# Trecho selecionado

Anhell69 (2022)

Morte e vida queer

título original (ano)
Anhell69 (2022)
país
Colômbia, Romênia, França, Alemanha
linguagem
Drama, Documentário, Experimental, Fantasia
duração
74 minutos
direção
Theo Montoya
elenco
Alejandro Hincapié, Camilo Machado, Alejandro Mendigaña, Julián David Moncada, Camilo Najar, Juan Esteban Pérez, Sharllot Zodoma, Víctor Gaviria, Theo Montoya
visto em
12º Olhar de Cinema (2023)

“Queria fazer um filme sem gênero, sem fronteiras. Um filme trans”. O diretor Theo Montoya parte de uma premissa ambiciosa. Alimenta a vontade de criar um projeto audiovisual sem saber ao certo como, nem onde chegará. Promove então um teste de elenco na faculdade onde estuda, buscando sobretudo os jovens queer, ou estudantes não-binários, dispostos a conversar sobre suas sexualidades. Eles interpretarão os personagens centrais de uma trama situada num mundo onde fantasmas convivem com os vivos, e fazem sexo com eles. A paixão por criaturas sobrenaturais se torna tabu, levando à perseguição de seus praticantes.

É claro que a intolerância contra aqueles que agem e pensam de maneira diferente, em função de seus afetos e sua sexualidade, funciona enquanto metáfora da homofobia e transfobia atualmente. A distopia proposta pelo cineasta, nunca realizada enquanto tal, simbolizaria a perseguição sofrida pelas identidades minoritárias numa sociedade conservadora. Montoya, assumidamente queer, reuniria participantes de mesmo lugar de fala. No fundo, refletiria sobre si próprio e sua vivência, ressignificada pelas ferramentas do cinema fantástico. Além disso, traria a imagem incomum de fantasmas enquanto entidades sensuais e desejantes, podendo se relacionar amorosamente com os vivos.

Ora, os planos precisaram ser abortados. Diversos colegas do autor, inclusive seu ator principal, Camilo Najer, faleceram durante a preparação da obra, por overdose e outras formas de suicídio mais ou menos consciente. Portanto, o diretor oferece em Anhell69 um filme sobre o filme que não existiu, ou ainda sobre o filme que poderia ter sido. Utiliza as imagens previamente captadas do elenco em saídas para festas (eles se tornaram amigos durante a concepção). Os fantasmas e os romances são apenas citados pela narração em off, na voz de Montoya, cabendo ao espectador supor como teriam se traduzido em ficções. A realidade veio atropelar a fantasia.

Por trás desta beleza sinistra, um tanto etérea e fantasmática, Montoya insiste em trazer a reflexão de volta a ele mesmo. “Eu não pedi para nascer”, declara.

# Listagem fornecida

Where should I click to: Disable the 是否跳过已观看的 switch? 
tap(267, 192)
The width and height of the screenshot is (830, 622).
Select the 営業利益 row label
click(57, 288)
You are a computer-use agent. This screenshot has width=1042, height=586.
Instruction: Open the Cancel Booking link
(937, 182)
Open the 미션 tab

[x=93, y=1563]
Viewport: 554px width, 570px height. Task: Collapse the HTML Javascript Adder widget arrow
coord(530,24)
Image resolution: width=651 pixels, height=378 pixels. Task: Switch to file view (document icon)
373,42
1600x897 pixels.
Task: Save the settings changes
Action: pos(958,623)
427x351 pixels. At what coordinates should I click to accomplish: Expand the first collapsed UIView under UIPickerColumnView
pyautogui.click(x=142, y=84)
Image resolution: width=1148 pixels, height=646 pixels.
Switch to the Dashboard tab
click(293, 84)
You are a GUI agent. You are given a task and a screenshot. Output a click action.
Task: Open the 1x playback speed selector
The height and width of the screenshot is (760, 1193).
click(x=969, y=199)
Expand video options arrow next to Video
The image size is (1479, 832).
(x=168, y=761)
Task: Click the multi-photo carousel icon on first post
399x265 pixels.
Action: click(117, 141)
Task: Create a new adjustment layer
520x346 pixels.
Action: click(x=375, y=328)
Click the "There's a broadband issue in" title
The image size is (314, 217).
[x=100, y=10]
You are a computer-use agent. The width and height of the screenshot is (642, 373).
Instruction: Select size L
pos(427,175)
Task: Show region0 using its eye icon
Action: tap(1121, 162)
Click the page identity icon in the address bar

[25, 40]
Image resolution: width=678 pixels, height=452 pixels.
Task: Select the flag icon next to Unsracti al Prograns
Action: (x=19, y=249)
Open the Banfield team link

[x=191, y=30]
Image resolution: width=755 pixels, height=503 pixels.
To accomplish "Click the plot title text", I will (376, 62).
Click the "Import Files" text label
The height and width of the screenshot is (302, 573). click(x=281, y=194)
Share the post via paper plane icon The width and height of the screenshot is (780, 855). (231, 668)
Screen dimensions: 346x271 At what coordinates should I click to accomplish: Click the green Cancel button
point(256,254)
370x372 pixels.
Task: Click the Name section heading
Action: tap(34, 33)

# Exercício proposto 1
Transcreva literalmente o trecho do texto sobre Anhell69 que começa em "Ora, os planos" e segue até "atropelar a fantasia.".
# Exercício proposto 2
Escreva a continuação do texto sobre Anhell69 a partir da última frase apresentada.
A listagem não tem papel nenhum aqui.

# Resposta correta 1
Ora, os planos precisaram ser abortados. Diversos colegas do autor, inclusive seu ator principal, Camilo Najer, faleceram durante a preparação da obra, por overdose e outras formas de suicídio mais ou menos consciente. Portanto, o diretor oferece em Anhell69 um filme sobre o filme que não existiu, ou ainda sobre o filme que poderia ter sido. Utiliza as imagens previamente captadas do elenco em saídas para festas (eles se tornaram amigos durante a concepção). Os fantasmas e os romances são apenas citados pela narração em off, na voz de Montoya, cabendo ao espectador supor como teriam se traduzido em ficções. A realidade veio atropelar a fantasia.

# Resposta correta 2
Isso não impede o resultado de possuir alto teor de ficcionalização, no sentido de controle do meio e condicionamento dos personagens para corresponderem aos desejos do criador. O artista colombiano filma sua morte simbólica, acompanhando a trajetória de seu caixão pelas ruas da cidade, no carro dirigido por outro cineasta, o experiente Víctor Gaviria, ícone de um “cinema dos descrentes, dos marginais, dos deixados de fora”, de acordo com Montoya. Se todos morrem, por que não eu? Há uma tentativa de controlar, via arte, os rumos de uma vida que se revela tão frágil ao seu redor. O cinema é explorado enquanto maneira de resistir à finitude, de driblá-la pela imortalização das imagens. Os amigos podem ter falecido, porém, são preservados no âmbar do longa-metragem.

Ao longo do caminho, a narrativa aborda a violência no país, o papel de gangues e do Estado, o abandono paterno, o HIV, a dificuldade de amar e ser amado (pelos outros e por si próprio). Nenhum destes temas será aprofundado, visto que o autor prefere se ater a si próprio, ao invés de mergulhar em pesquisas e dados capazes de contextualizar os aspectos sociológicos mencionados. As afirmações decorrem de uma percepção pessoal, uma intuição de vivência íntima, ao invés de uma disposição a pesquisar o outro.

Em última instância, Anhell69 (título concebido inicialmente para o filme-que-não-houve, baseado no nome do protagonista no Instagram) corresponde à safra de projetos autobiográficos nos quais os diretores se interessam sobretudo pelo mundo ao redor, no seu bairro, em sua casa. Querem falar de si, de suas experiências, desprezando aquilo que não lhes diz respeito. “Preciso falar de mim”, parecem afirmar esta e mais uma dezena de obras apresentadas no Olhar de Cinema — Festival Internacional de Curitiba.

A legitimidade decorre do lugar de fala: Montoya obviamente conhece o ambiente underground, queer de sua cidade, onde as pessoas vivem num eterno presente, devido à falta de perspectivas futuras. Sua entrevista com os amigos-atores soa simplíssima: ele questiona “O que pensa do futuro?”, “Onde se vê daqui a cinco anos?”, tal qual uma seleção de emprego à moda antiga. No caso de uma juventude que se extingue rapidamente antes dos 30 anos, talvez a pergunta adquira um caráter menos protocolar. Em geral, os rapazes desconversam, desviando o foco aos prazeres do presente. Discursam abertamente a respeito do sexo, das drogas. Agem e se comunicam como quem não tem nada a perder. Talvez, de fato, não tenham.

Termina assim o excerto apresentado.